3. Çok tanrılı dinler (Eski Yunan, Roma ve Mısır dinleri gibi). 4. Tanrı konusunda
açık ve net olmayanlar (Budizm, Şintoizm gibi).
Sosyolojik-tarihî açıdan yapılan din tasniflerinden birisi şu şekildedir:
1. Kurucusu olan dinler (Yahudilik, Hıristiyanlık, İslâm, Budizm gibi). 2.
Geleneksel dinler (kimin tebliğ ettiği belli olmayan dinler, ilkel dinler, Eski Yunan,
Eski Mısır dini gibi).
Bir diğer tasnif ise şöyledir: 1. İlkel dinler. Bundan maksat, bazılarının
dinî gelişmenin ilk basamağı olarak düşündükleri animizm, natürizm, totemizm,
fetişizm gibi aslında sadece bir kült olarak dikkate alınabilecek nazariyeler
değil, ilkel kabile dinleridir (Nuer, Dinka, Ga dinleri gibi). 2. Millî dinler.

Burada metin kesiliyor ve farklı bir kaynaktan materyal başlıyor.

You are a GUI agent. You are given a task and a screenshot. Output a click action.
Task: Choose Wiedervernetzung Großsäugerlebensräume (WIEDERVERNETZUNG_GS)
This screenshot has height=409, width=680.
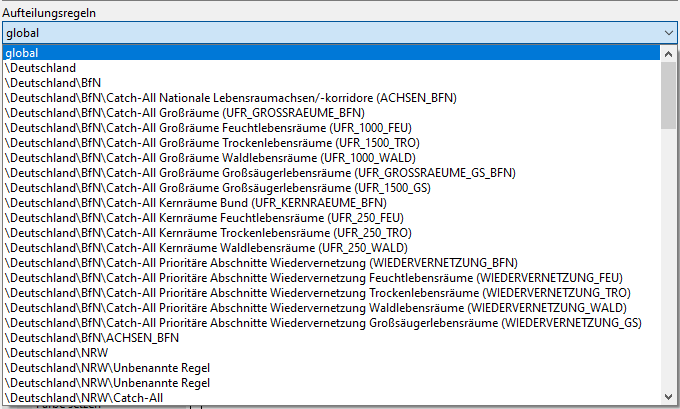(331, 323)
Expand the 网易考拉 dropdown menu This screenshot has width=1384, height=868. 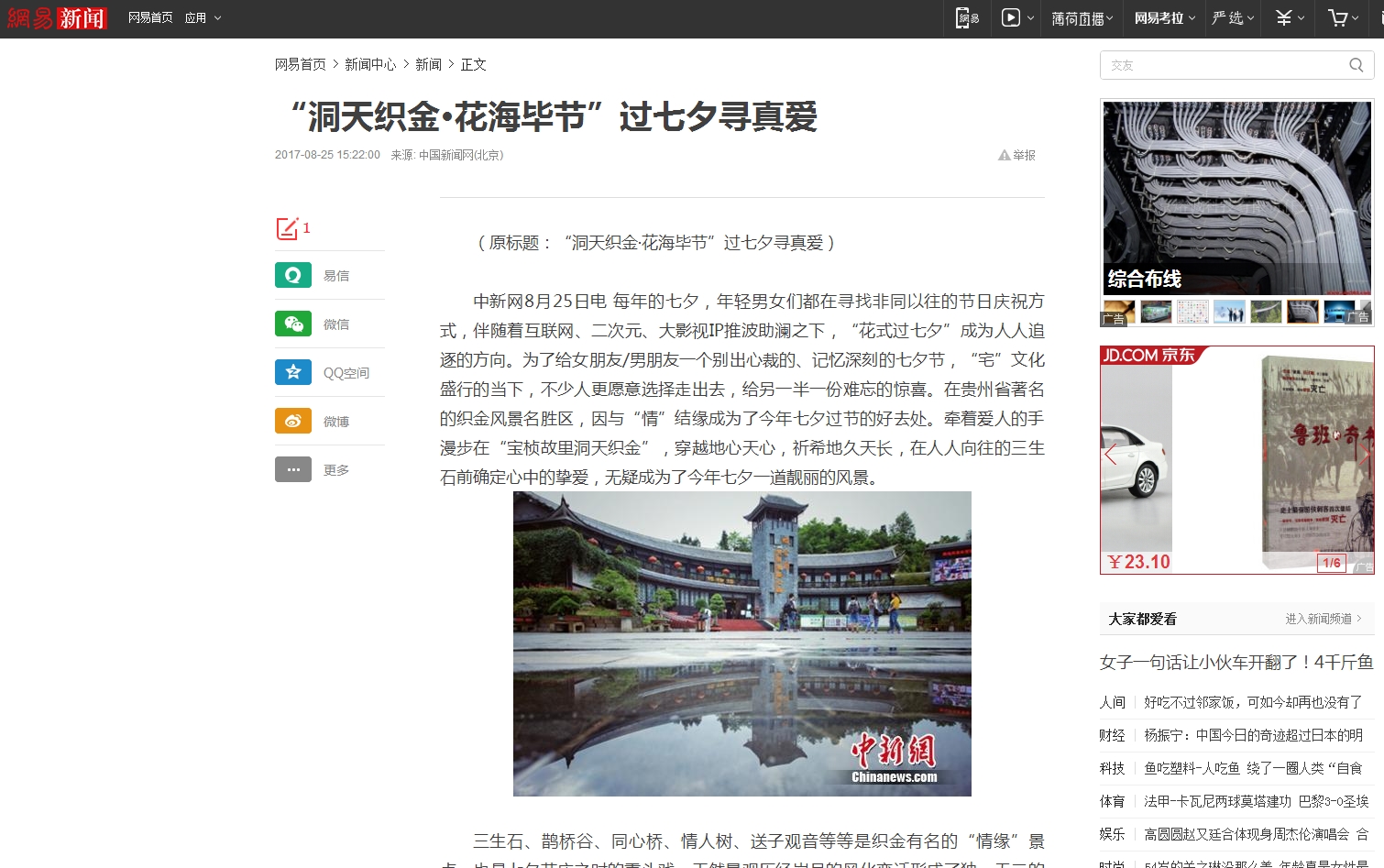point(1164,18)
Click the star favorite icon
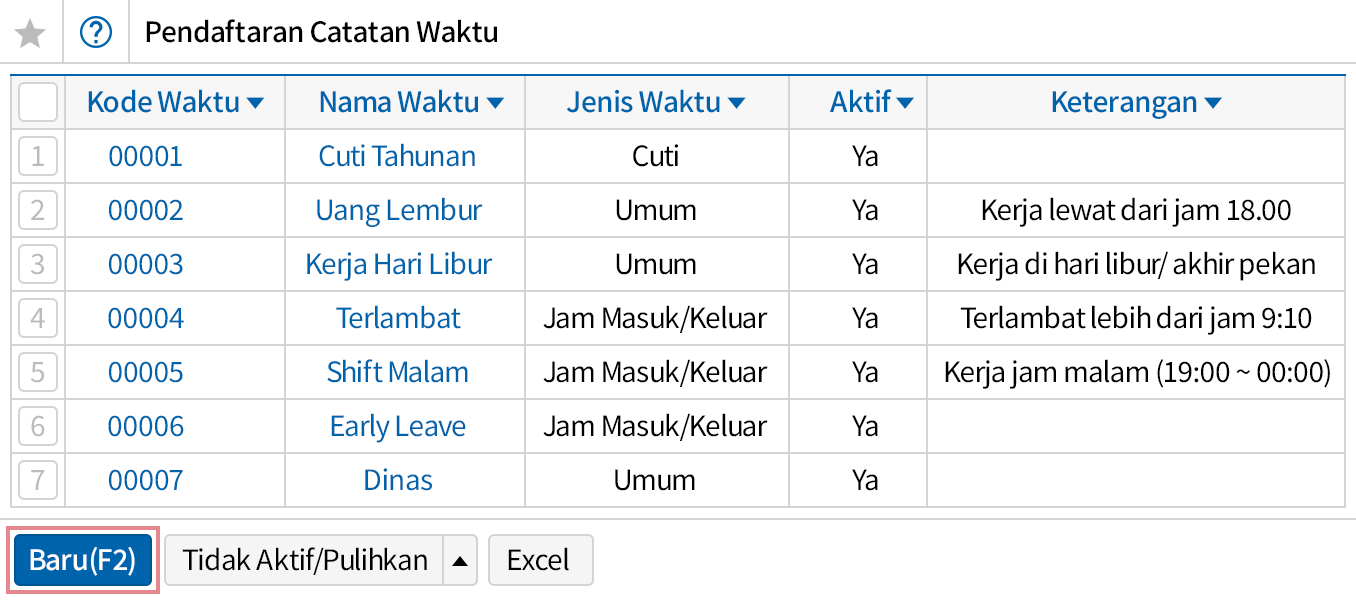 click(31, 31)
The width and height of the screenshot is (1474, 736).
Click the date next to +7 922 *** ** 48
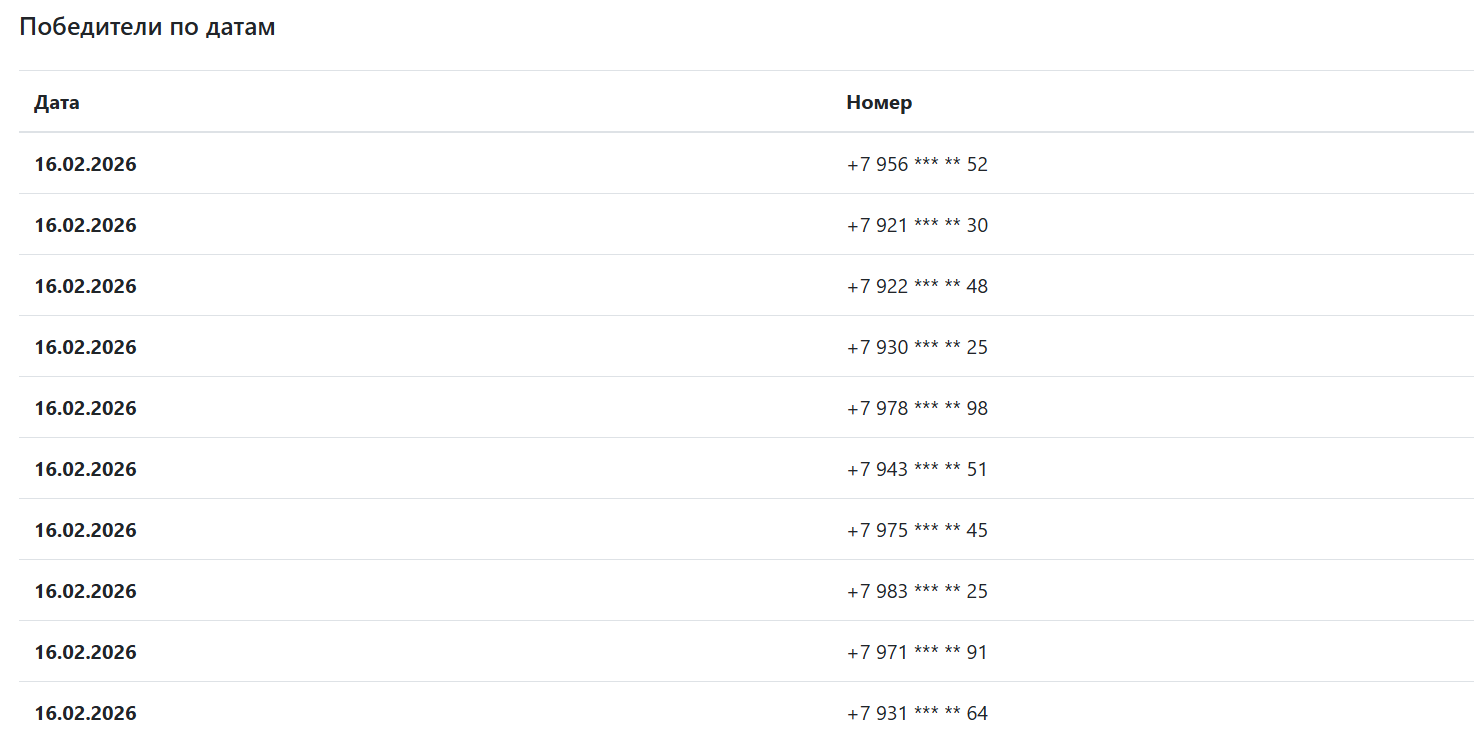point(85,286)
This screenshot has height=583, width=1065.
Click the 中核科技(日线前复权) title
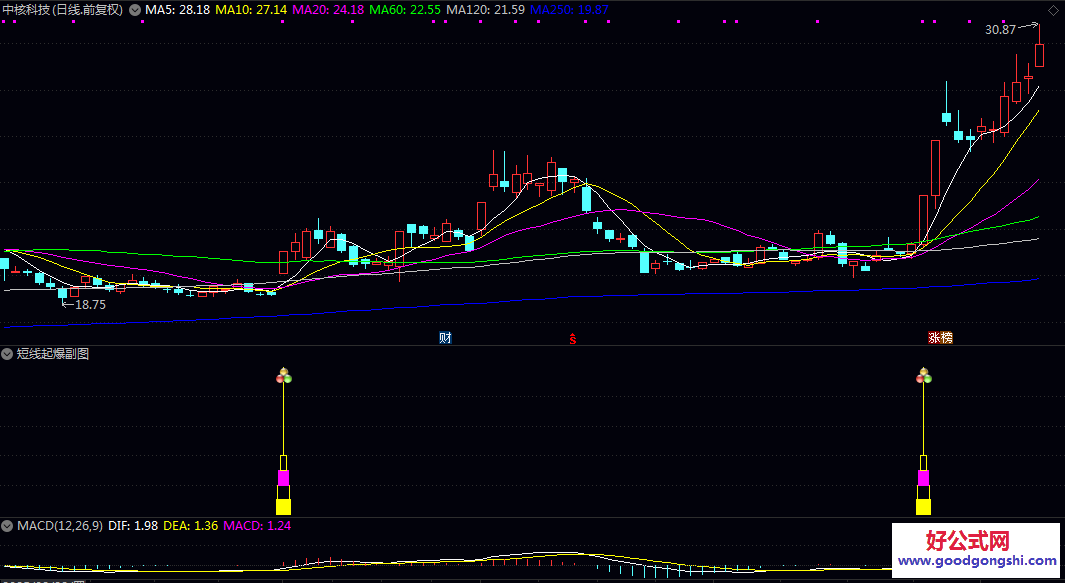click(x=62, y=10)
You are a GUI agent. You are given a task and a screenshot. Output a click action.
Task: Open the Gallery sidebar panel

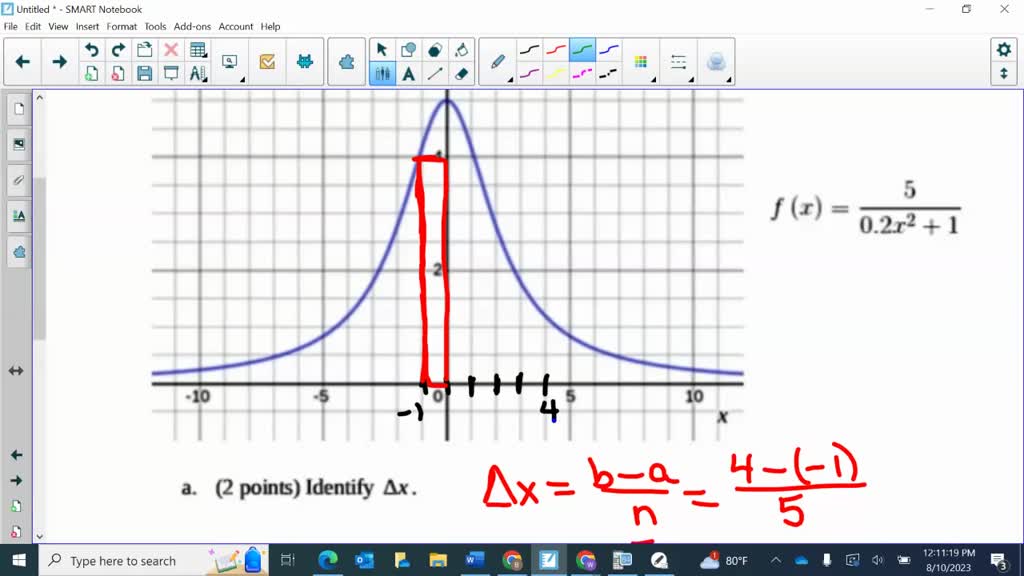tap(18, 143)
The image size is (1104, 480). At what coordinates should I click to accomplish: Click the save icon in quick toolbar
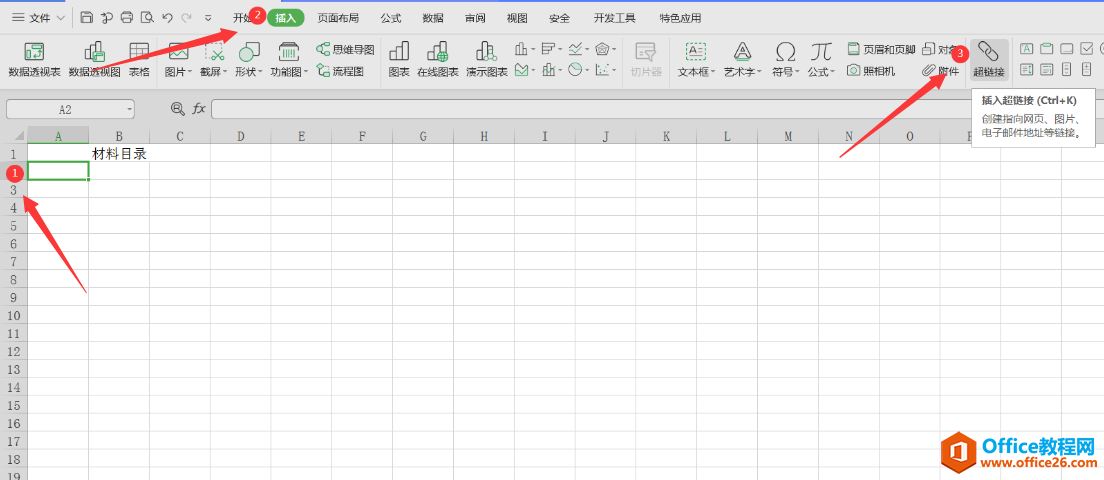click(87, 18)
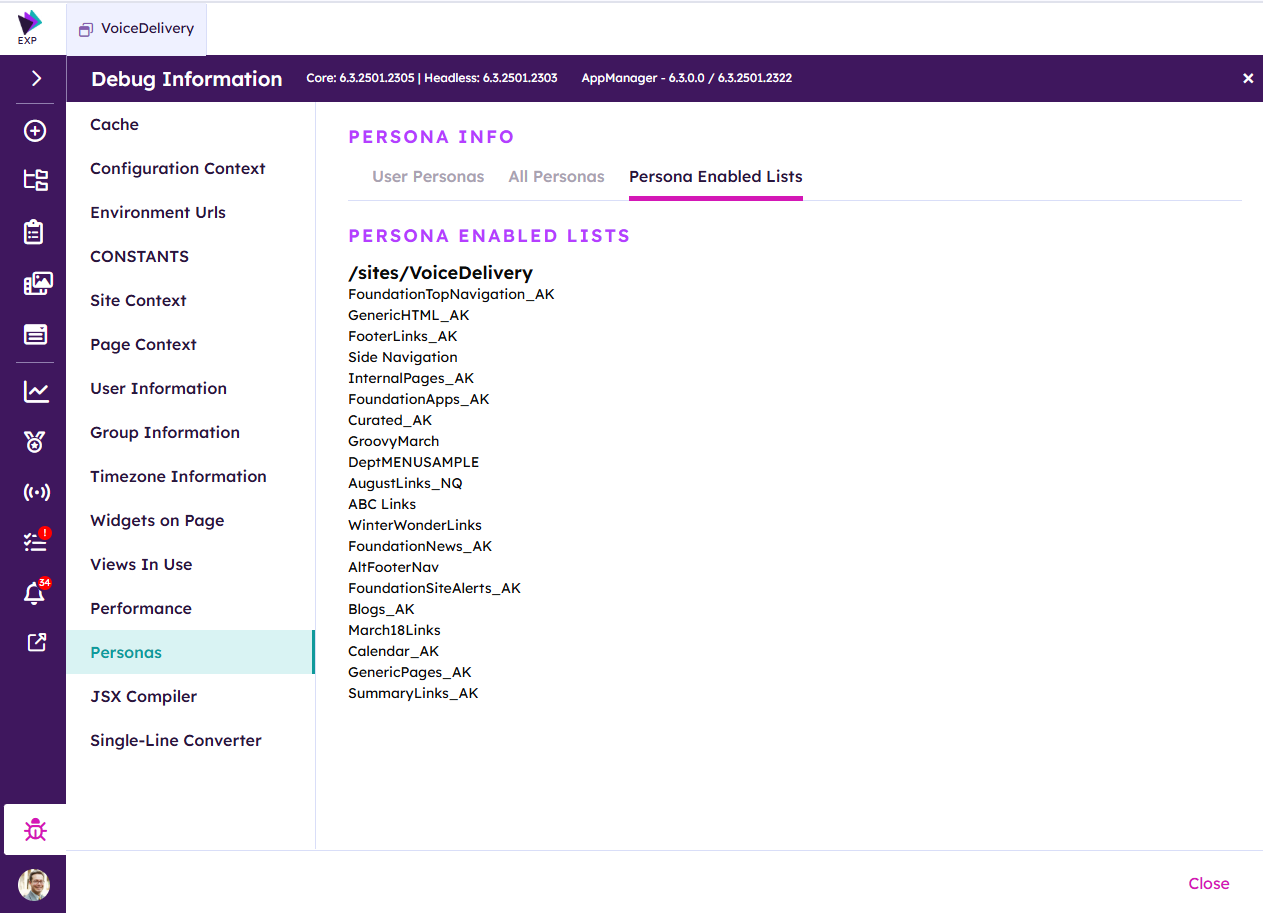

Genellikle bir kurucusundan söz edilmeyen, sadece bir millete ait olan
geleneksel yapıdaki dinlerdir (Eski Yunan, Mısır, Roma dinleri gibi). 3. Dünya
dinleri. Hıristiyanlık ve İslâm gibi.
Coğrafî-tarihî açıdan ise dinler; Ortadoğu veya Sâmi grubu (Yahudilik,
Hıristiyanlık ve İslâm), Hint grubu (Hinduizm, Budizm, Jainizm), Çin-Japon
grubu (Konfüçyüsçülük, Taoizm, Şintoizm), Afrika grubu şeklinde bir ayırıma
tâbi tutulabilir.
Dinler tipolik, morfolojik, fenomenolojik özellikleri göz önünde tutularak
da tasnif edilebilir. Vahye dayanan-dayanmayan, misyonerliğe yer veren
vermeyen, âhiret inancı olan-olmayan, kutsal kitabı olan-olmayan, geçmişin-
günümüzün dinleri, bir bölgeye veya kıtaya özgü dinler-değişik bölge
ve kıtalara yayılan dinler gibi tasnif kitlelerine göre de din tasnifleri
yapılabilir.
İslâm bilginlerinin din tasnifi "hak din-bâtıl din" şeklindedir ve bu ayırım
Kur'ân-ı Kerîm’e dayanmaktadır. Kur'ân-ı Kerîm’de İslâm için "Allah katındaki din"
(Âl-i İmrân 3/19), "dosdoğru din" (er-Rûm 30/30), "hak din" (et-Tevbe 9/33; el-Fetih 48/28;
es-Saf 61/9) tabirleri yer almaktadır. Yine Kur'ân-ı Kerîm'de İslâm dışındaki
inanç sistemlerine de din denilmektedir (et-Tevbe 9/33; el-Fetih 48/28; es-Saf
61/9; el-Kâfirûn 109/6). Buna göre kaynağının ilâhî olması ve orijinal şeklini
koruması sebebiyle İslâm hak dindir. İlâhî vahye dayanmakla birlikte aslî
şeklini koruyamamış dinlere de (Yahudilik, Hıristiyanlık) değiştirilmiş, tahrif
edilmiş anlamında muharref dinler denilmektedir. İlâhî vahye dayanmayan
dinler ise bâtıl dinlerdir.
İslâmî kaynaklarda vahye dayanan dinler için genellikle "milel", bâtıl
dinler için "nihal" kelimeleri de kullanılır. Nihle (çoğulu nihal) kelimesi, din
içinde oluşan fırka anlamında da kullanılır.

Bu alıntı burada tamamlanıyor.